▸ Stated goal
Copy the following lines word for word, changing nothing.

Some lines:
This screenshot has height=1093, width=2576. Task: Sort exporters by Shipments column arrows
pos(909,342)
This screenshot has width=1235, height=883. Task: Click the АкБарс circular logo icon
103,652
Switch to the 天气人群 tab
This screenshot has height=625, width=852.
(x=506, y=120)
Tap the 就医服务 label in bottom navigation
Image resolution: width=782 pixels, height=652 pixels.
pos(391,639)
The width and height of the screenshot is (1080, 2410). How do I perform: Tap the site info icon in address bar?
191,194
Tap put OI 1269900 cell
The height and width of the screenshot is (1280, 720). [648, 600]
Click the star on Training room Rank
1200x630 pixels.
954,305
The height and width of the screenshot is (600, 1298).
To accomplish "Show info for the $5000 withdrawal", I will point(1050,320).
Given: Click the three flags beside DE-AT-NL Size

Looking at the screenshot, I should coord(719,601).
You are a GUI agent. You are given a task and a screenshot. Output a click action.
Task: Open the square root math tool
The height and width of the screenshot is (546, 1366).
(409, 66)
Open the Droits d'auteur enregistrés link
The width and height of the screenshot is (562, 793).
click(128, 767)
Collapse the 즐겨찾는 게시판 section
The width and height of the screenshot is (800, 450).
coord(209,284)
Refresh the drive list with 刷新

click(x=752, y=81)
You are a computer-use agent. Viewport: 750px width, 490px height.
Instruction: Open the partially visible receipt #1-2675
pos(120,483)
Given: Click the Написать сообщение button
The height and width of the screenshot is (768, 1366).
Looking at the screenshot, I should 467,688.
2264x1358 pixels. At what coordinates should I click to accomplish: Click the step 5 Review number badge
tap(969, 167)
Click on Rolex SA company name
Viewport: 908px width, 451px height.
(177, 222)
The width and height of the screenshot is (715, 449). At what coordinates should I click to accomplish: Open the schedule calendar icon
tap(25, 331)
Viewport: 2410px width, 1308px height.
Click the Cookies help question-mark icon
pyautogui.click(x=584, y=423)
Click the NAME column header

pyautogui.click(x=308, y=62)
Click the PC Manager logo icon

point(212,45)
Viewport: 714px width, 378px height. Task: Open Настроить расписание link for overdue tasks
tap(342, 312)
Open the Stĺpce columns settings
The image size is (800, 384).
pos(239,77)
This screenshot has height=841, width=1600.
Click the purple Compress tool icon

▸ Exercise output
This screenshot has height=1093, width=2576. Task: Sort exporters by Shipments column arrows
pos(909,342)
This screenshot has width=1235, height=883. Task: Click the АкБарс circular logo icon
103,652
Switch to the 天气人群 tab
This screenshot has height=625, width=852.
(x=506, y=120)
Tap the 就医服务 label in bottom navigation
Image resolution: width=782 pixels, height=652 pixels.
pos(391,639)
The width and height of the screenshot is (1080, 2410). How do I perform: Tap the site info icon in address bar?
191,194
Tap put OI 1269900 cell
The height and width of the screenshot is (1280, 720). [648, 600]
Click the star on Training room Rank
1200x630 pixels.
954,305
The height and width of the screenshot is (600, 1298).
To accomplish "Show info for the $5000 withdrawal", I will point(1050,320).
Given: Click the three flags beside DE-AT-NL Size

Looking at the screenshot, I should coord(719,601).
You are a GUI agent. You are given a task and a screenshot. Output a click action.
Task: Open the square root math tool
The height and width of the screenshot is (546, 1366).
(409, 66)
Open the Droits d'auteur enregistrés link
The width and height of the screenshot is (562, 793).
click(128, 767)
Collapse the 즐겨찾는 게시판 section
The width and height of the screenshot is (800, 450).
coord(209,284)
Refresh the drive list with 刷新

click(x=752, y=81)
You are a computer-use agent. Viewport: 750px width, 490px height.
Instruction: Open the partially visible receipt #1-2675
pos(120,483)
Given: Click the Написать сообщение button
The height and width of the screenshot is (768, 1366).
Looking at the screenshot, I should 467,688.
2264x1358 pixels. At what coordinates should I click to accomplish: Click the step 5 Review number badge
tap(969, 167)
Click on Rolex SA company name
Viewport: 908px width, 451px height.
(177, 222)
The width and height of the screenshot is (715, 449). At what coordinates should I click to accomplish: Open the schedule calendar icon
tap(25, 331)
Viewport: 2410px width, 1308px height.
Click the Cookies help question-mark icon
pyautogui.click(x=584, y=423)
Click the NAME column header

pyautogui.click(x=308, y=62)
Click the PC Manager logo icon

point(212,45)
Viewport: 714px width, 378px height. Task: Open Настроить расписание link for overdue tasks
tap(342, 312)
Open the Stĺpce columns settings
The image size is (800, 384).
pos(239,77)
This screenshot has height=841, width=1600.
Click the purple Compress tool icon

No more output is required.